The activity of the brain exhibits stereotypical patterns at various temporal and spatial scales. In particular, recent studies using fMRI and MEG have shown that the slow fluctuations (timescale of a second) exhibit correlations across the whole cortex. These macroscopic activity patterns, also termed functional connectivity (FC), suggest the existence of a (dynamic) resting state. How it relates to and interacts with cognitive tasks has raised recent interest within the neuroscience community. The recent dynamic mean-field (DMF) model developed by our group and collaborators has demonstrated that the structure of the resting-state FC patterns can be explained to a large extent by the long-range interregional cortical projections (or structural connectivity, SC). These have been mapped recently for the whole human cortex using tensor diffusion imaging techniques.
The focus of this presentation is on the relationship between SC and FC. In the DMF model, dynamical regime of the interconnected cortical areas depends on a global coupling strength applied to SC. Moreover it strong affects the FC patterns exhibited by the network. This leads to the concept of \\\"effective connectivity\\\" (EC), namely the feedback that drives the neural dynamics. Here we examine two specific aspects of EC.

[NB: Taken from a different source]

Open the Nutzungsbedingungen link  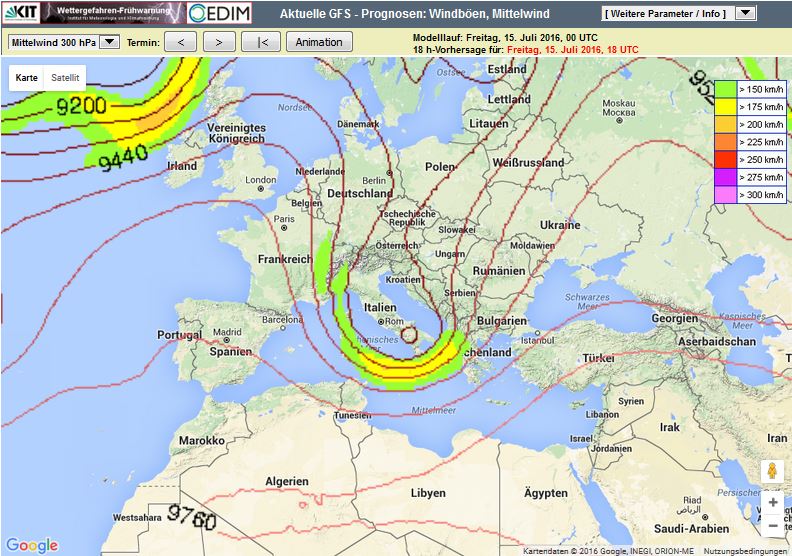tap(746, 550)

First, we address the problem of inferring SC/EC when FC is known for a recurrently connected population. Second, we examine how the different procedures for optimizing EC (e.g., tuning global coupling versus individual weights) lead to distinct dynamical states and functional organization for the DMF cortical model. Together, these results are steps toward building a model that links neural dynamics to functions, in which synchrony between brain areas (FC) shapes or gates the computations performed by local neural circuits.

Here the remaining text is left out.